Sharing Jammine’s view, Crosoer said that it remains to be seen if Gigaba will follow through on hard expenditure decisions that need to be made.
Business Unity South Africa (BUSA) also does not believe the mini budget brought about needed confidence and certainty to the economy.
BUSA raised concerns over Treasury’s projection that the budget deficit to rise from 3.1% of GDP to 4.3% for 2017/18, further national gross debt is expected to increase to 60% of GDP in the next decade. A revenue shortfall of R50.8bn is expected for 2017/18.
“While the broad brushes of intent expressed by the minister were promising, the clear plans and details were insufficiently articulated,” said CEO Tanya Cohen.
Business is also “cautious” about efforts to be made to ensure better governance and management at state-owned enterprises (SOEs), particularly the refinancing of SAA through the sale of government’s stake in Telkom.
“Business is, however, disappointed that no further, bolder announcements on SOE reform and governance were made, particularly regarding Eskom,” said Cohen.

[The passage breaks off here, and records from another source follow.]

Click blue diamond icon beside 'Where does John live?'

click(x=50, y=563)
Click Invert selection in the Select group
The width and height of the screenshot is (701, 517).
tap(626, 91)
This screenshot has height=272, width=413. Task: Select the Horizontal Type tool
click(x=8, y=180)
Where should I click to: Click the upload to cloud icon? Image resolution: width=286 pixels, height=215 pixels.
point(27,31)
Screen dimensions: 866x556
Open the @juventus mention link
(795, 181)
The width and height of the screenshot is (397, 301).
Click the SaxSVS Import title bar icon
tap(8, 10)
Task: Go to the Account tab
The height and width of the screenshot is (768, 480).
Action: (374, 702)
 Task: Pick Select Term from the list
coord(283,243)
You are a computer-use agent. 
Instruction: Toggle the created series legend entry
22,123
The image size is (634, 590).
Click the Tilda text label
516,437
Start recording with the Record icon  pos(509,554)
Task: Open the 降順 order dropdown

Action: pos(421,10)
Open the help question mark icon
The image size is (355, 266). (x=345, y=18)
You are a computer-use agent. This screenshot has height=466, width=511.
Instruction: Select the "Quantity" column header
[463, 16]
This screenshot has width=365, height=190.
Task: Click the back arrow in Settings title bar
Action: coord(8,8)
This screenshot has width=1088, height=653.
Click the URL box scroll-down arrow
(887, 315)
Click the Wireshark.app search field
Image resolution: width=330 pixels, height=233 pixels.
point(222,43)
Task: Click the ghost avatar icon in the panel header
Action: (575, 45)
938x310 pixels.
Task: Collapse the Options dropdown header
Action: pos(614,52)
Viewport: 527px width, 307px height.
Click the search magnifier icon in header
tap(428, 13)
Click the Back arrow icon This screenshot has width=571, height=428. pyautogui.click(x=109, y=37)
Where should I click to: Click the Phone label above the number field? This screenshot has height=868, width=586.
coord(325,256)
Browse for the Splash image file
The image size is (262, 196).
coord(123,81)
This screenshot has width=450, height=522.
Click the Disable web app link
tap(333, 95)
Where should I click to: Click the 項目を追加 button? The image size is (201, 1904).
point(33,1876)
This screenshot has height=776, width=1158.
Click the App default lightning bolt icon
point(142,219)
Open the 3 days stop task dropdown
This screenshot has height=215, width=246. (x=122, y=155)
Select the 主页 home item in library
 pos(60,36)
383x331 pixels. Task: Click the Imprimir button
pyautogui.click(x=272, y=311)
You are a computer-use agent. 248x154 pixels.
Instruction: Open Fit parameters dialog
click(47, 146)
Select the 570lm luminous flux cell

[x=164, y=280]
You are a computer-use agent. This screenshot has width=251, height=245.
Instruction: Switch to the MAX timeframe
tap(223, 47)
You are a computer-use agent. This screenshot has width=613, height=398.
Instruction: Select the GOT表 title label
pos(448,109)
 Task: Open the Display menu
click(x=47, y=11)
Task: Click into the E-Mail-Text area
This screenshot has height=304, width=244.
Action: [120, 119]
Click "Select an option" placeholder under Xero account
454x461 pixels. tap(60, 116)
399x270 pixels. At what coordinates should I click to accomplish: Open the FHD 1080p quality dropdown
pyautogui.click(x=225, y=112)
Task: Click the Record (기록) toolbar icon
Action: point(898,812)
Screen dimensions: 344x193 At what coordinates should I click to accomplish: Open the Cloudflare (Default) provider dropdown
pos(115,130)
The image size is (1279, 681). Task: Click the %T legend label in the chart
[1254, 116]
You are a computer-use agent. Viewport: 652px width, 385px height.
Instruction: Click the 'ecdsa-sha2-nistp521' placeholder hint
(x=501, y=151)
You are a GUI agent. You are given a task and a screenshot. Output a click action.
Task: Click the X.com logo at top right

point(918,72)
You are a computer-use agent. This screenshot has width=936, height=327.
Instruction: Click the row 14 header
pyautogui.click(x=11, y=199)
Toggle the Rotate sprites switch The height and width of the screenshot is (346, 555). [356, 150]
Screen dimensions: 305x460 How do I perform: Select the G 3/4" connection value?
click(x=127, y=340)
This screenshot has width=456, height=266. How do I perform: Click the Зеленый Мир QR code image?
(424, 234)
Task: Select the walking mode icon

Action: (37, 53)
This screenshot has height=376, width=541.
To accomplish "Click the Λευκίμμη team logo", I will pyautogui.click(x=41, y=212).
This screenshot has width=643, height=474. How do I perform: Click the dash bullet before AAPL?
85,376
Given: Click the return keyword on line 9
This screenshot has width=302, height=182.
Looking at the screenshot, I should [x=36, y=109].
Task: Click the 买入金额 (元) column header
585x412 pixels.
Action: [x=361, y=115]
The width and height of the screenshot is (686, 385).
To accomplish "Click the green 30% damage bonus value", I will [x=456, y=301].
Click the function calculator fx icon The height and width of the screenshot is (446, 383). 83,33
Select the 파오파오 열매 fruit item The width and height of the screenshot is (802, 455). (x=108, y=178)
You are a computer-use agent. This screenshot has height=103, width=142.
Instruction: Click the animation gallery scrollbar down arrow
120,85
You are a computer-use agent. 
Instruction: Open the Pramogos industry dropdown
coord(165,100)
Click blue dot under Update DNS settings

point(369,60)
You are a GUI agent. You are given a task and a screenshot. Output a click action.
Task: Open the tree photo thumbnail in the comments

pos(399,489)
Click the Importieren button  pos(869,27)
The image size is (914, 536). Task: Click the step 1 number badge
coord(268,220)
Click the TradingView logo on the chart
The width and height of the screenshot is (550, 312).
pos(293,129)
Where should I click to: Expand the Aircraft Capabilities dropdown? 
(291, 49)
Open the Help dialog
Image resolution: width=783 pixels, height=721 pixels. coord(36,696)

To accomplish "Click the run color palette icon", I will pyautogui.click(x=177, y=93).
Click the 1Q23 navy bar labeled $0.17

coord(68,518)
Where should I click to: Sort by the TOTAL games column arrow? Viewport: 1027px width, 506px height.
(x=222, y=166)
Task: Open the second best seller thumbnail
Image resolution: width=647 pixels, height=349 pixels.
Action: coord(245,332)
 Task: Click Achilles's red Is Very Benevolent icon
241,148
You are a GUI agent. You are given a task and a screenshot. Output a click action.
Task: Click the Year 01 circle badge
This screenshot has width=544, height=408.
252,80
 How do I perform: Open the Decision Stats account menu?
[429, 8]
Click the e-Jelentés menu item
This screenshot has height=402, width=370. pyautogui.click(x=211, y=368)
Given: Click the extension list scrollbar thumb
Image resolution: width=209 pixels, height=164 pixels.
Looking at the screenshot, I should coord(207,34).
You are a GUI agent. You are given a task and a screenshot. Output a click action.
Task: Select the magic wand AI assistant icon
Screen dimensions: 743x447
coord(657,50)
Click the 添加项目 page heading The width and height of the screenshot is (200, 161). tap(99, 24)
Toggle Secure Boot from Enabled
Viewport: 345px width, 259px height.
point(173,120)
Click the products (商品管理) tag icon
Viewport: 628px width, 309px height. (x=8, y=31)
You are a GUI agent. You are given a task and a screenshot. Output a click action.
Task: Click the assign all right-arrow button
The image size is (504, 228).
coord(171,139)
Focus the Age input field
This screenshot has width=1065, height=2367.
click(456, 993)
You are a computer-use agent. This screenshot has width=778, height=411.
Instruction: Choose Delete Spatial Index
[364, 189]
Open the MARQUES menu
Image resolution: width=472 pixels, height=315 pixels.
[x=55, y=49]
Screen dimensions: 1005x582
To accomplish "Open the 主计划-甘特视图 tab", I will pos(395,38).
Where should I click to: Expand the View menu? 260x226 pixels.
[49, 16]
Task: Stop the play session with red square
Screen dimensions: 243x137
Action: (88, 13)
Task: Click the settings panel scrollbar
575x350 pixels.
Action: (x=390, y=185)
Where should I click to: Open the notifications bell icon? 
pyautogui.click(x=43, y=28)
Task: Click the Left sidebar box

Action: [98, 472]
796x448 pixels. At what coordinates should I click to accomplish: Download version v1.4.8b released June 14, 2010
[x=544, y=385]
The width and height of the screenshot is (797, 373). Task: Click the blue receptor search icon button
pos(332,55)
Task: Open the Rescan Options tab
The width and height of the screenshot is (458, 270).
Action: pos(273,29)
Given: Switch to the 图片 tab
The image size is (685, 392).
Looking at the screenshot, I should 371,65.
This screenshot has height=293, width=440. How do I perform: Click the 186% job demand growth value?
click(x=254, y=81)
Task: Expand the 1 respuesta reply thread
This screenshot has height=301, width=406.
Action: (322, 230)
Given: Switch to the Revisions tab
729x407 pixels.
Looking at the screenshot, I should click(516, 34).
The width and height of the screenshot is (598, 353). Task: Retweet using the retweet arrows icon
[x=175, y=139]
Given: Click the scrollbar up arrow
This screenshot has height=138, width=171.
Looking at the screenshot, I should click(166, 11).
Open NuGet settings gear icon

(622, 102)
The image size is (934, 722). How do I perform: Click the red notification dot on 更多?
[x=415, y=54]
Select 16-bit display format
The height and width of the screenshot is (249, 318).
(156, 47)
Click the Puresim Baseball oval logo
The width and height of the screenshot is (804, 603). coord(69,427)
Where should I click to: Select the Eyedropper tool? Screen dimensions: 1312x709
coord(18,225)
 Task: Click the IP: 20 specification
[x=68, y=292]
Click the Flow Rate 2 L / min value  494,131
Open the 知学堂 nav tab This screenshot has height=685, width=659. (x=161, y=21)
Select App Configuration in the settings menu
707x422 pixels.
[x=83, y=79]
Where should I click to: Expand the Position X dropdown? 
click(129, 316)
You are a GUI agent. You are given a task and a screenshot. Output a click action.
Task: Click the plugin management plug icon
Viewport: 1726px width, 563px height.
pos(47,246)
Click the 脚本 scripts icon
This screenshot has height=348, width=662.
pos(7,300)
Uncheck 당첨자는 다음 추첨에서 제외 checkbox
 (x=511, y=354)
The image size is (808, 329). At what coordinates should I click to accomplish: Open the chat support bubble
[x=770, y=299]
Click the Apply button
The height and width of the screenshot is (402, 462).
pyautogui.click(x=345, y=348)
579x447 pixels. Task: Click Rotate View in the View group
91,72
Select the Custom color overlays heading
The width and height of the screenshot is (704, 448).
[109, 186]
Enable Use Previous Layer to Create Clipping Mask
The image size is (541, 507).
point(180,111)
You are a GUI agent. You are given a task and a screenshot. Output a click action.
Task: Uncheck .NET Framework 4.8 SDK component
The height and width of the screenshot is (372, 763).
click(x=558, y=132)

Sanisha Packirisamy, economist at Momentum Investments said that the mini budget appeared to be less committed to fiscal consolidation than in the recent past. The budget also appears tilted towards government intervention rather than supporting private sector.
A presidential task force is to be appointed to help solve the challenges of the fiscus, details of the plan are to be revealed at the National Budget in February 2018.